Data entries
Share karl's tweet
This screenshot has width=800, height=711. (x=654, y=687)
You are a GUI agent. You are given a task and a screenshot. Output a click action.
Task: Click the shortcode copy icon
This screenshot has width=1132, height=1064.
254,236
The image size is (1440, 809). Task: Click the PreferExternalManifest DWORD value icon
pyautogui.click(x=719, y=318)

---

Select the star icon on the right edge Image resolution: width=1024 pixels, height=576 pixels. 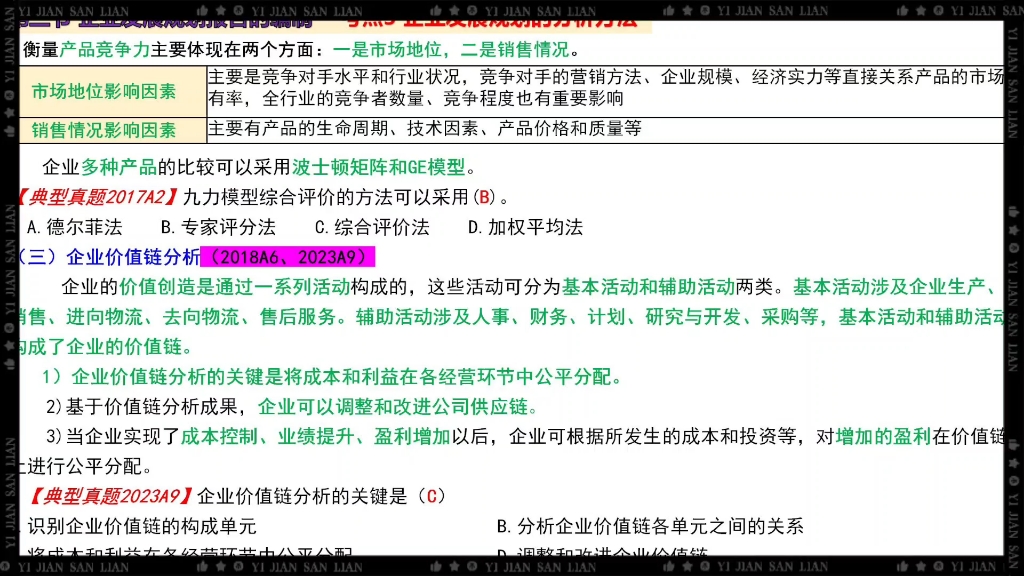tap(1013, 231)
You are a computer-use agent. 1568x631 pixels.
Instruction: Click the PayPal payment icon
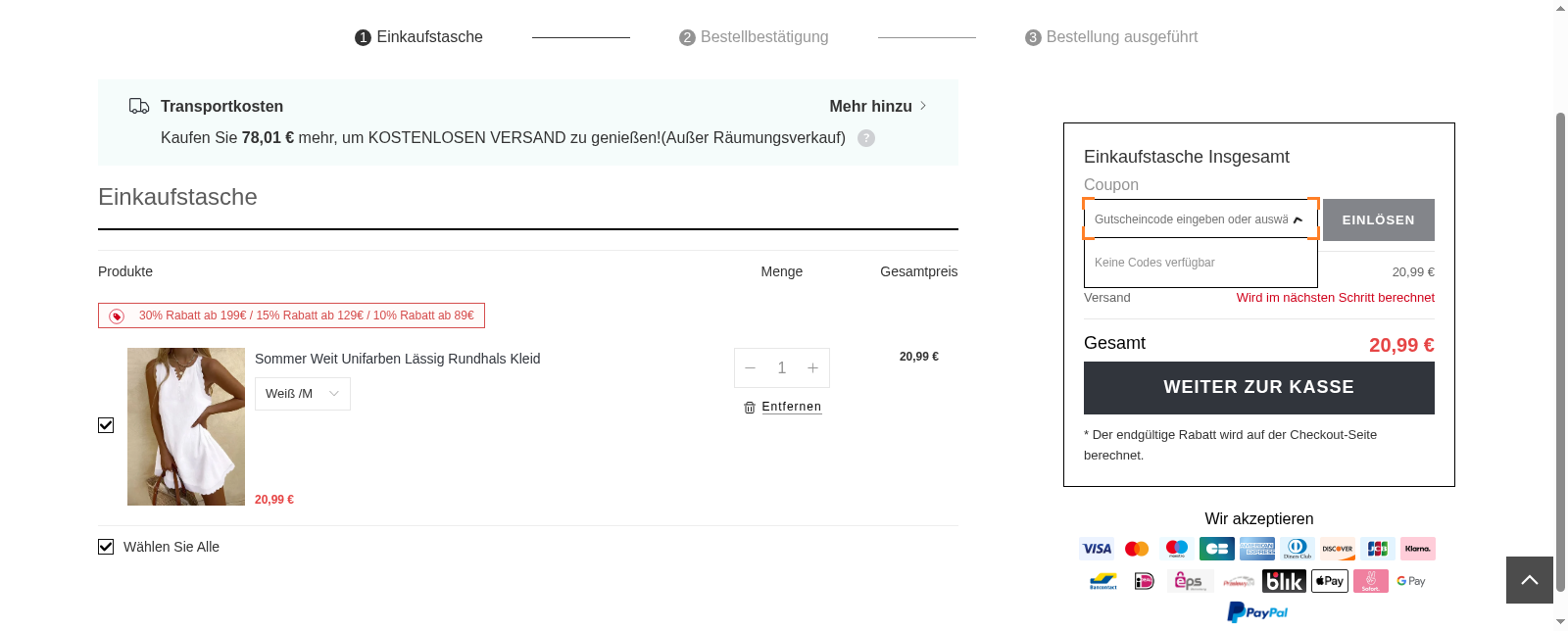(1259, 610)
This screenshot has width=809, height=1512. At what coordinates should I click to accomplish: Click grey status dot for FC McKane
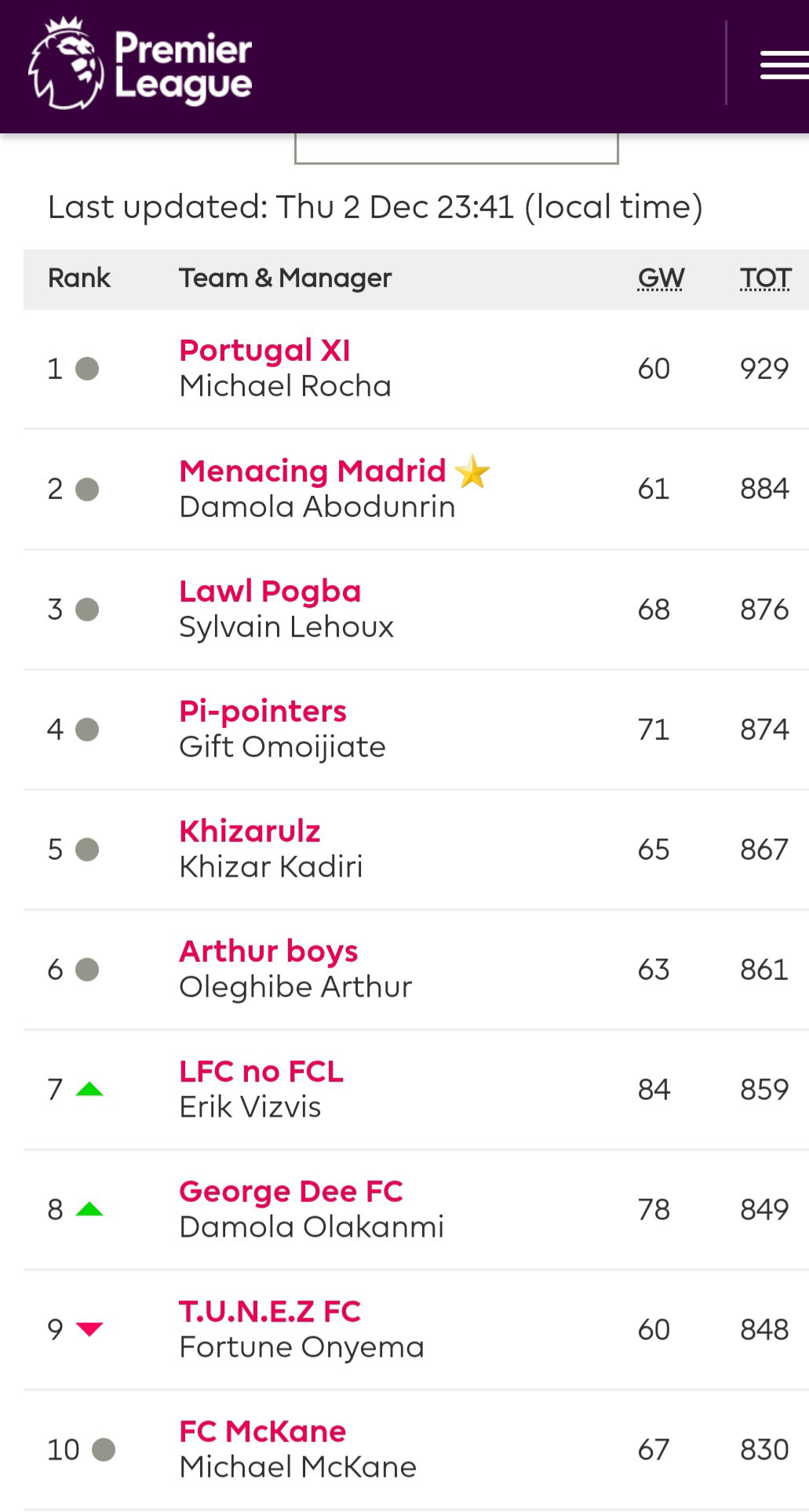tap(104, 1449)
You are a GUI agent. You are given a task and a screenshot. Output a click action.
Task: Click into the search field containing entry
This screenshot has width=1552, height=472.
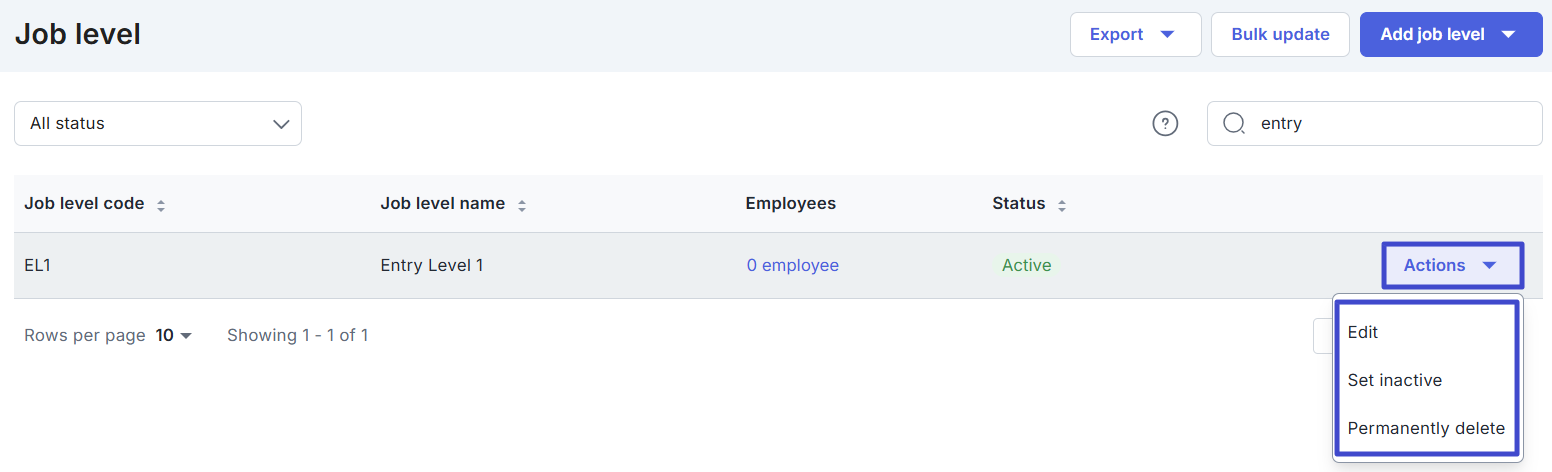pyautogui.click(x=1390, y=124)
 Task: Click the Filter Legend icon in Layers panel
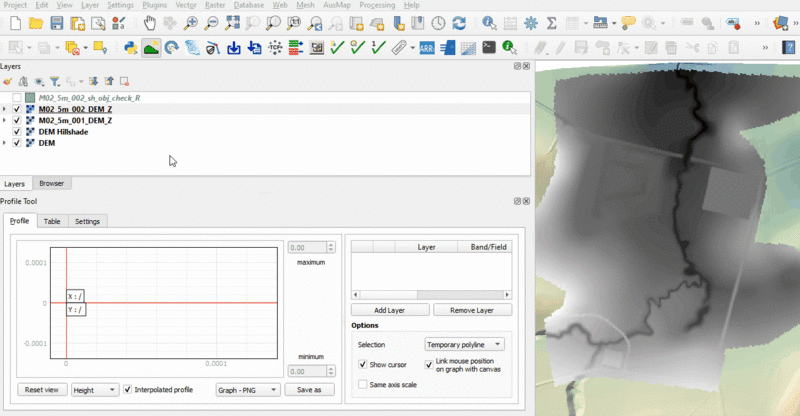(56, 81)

* * *

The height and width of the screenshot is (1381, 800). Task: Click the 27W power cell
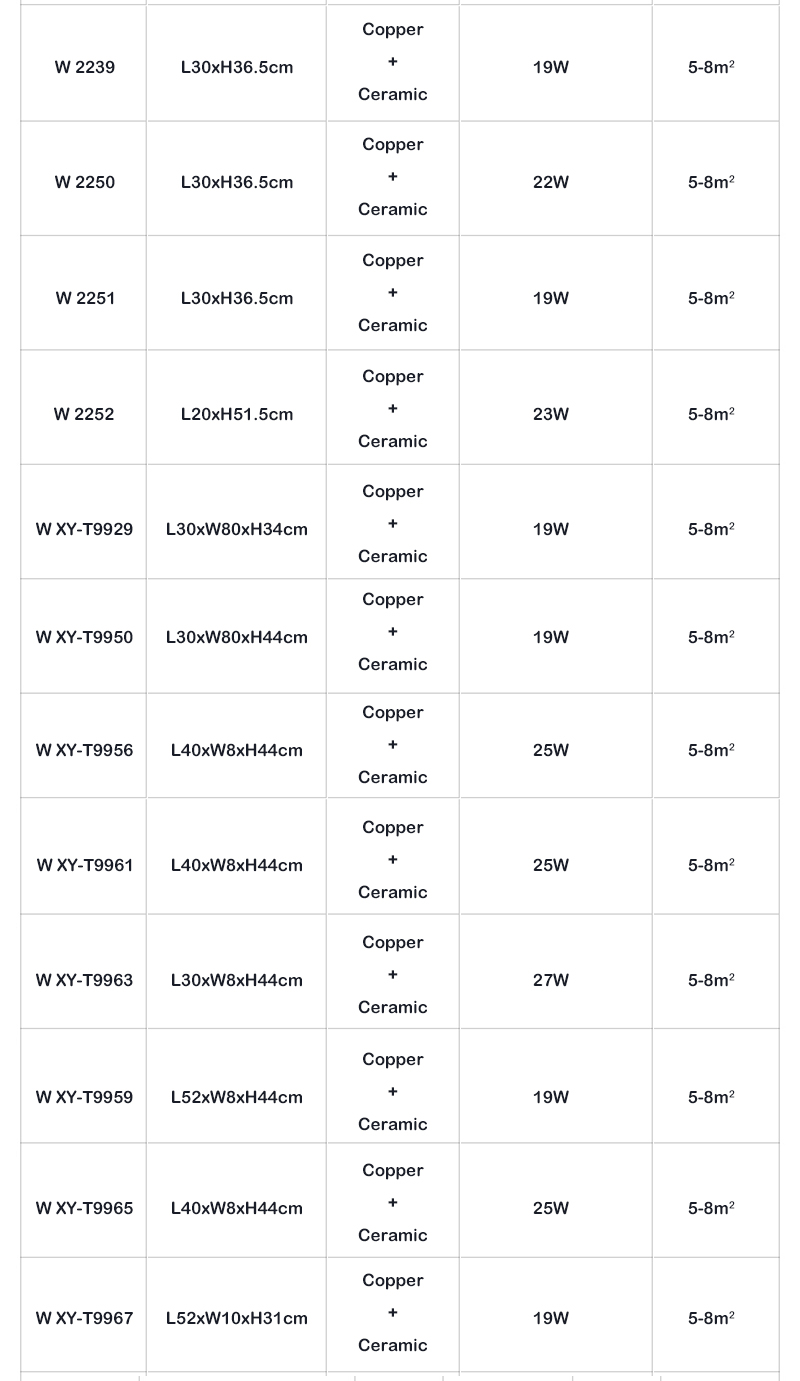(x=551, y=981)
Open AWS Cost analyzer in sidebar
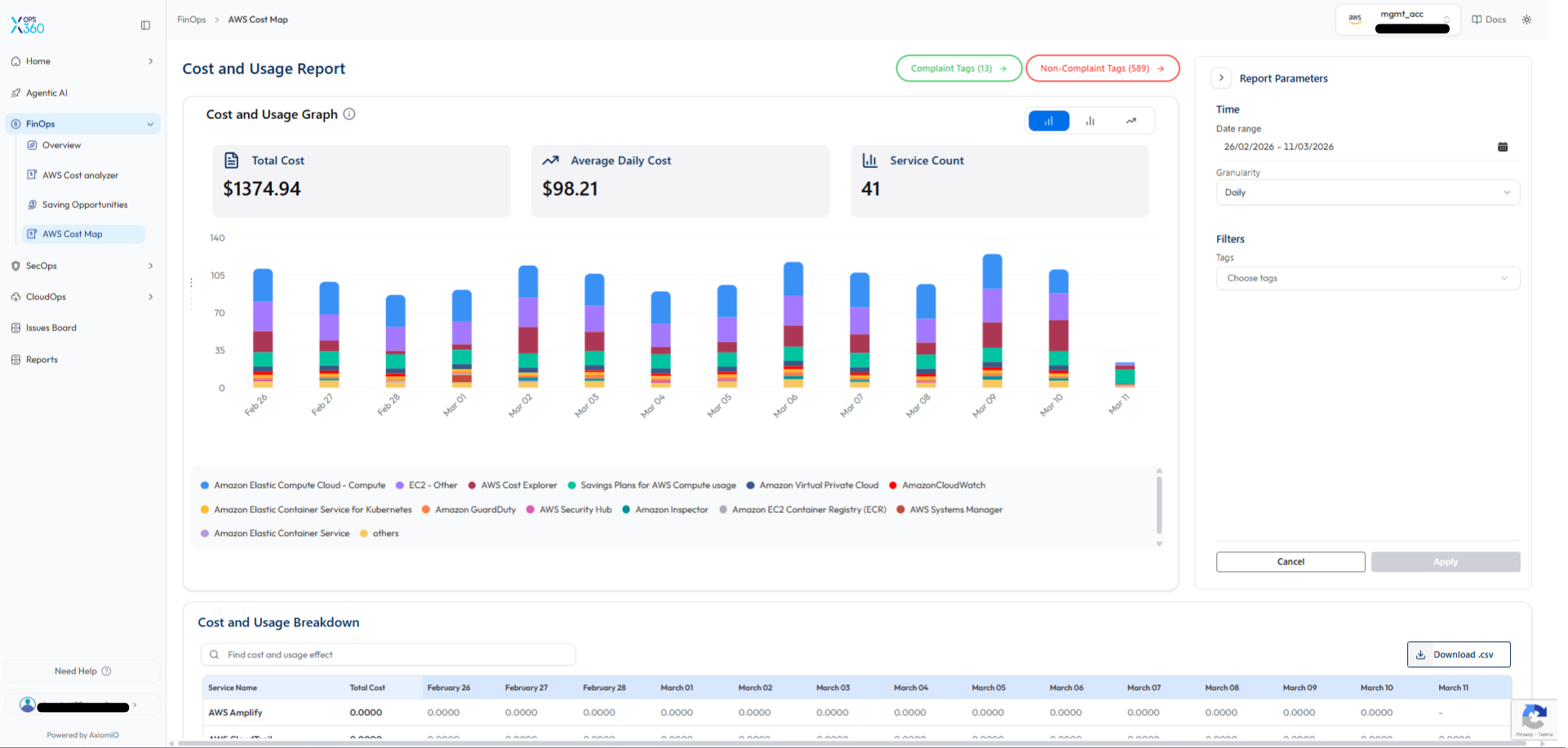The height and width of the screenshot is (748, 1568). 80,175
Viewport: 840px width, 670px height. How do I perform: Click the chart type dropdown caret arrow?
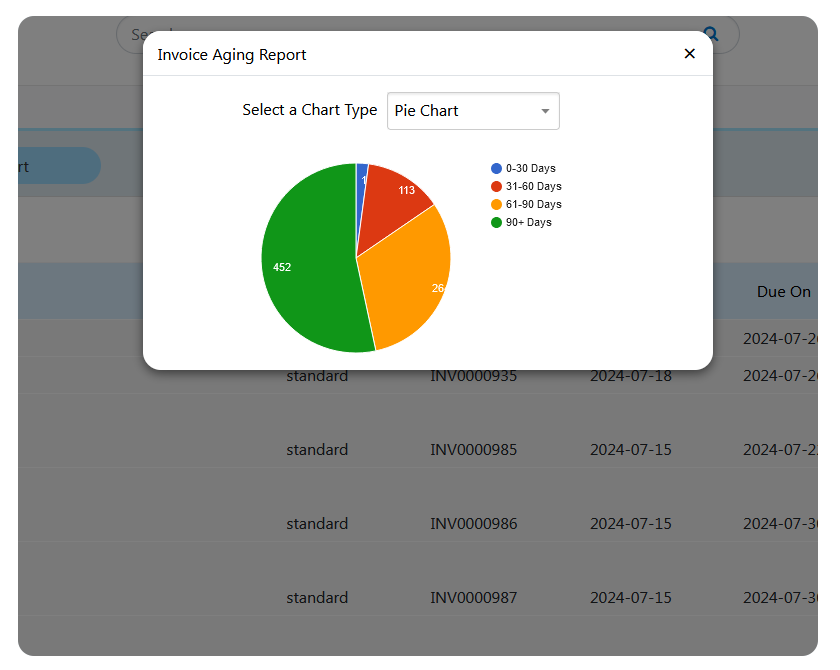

Instructions to follow> Please copy the records from the line containing "Open AWS Cost analyzer in sidebar" through the line containing "Viewport: 840px width, 670px", including both of those lines, and leave the pictures out.

Solution for this task>
Open AWS Cost analyzer in sidebar
The height and width of the screenshot is (748, 1568). 80,175
Viewport: 840px width, 670px height. How do I perform: Click the chart type dropdown caret arrow?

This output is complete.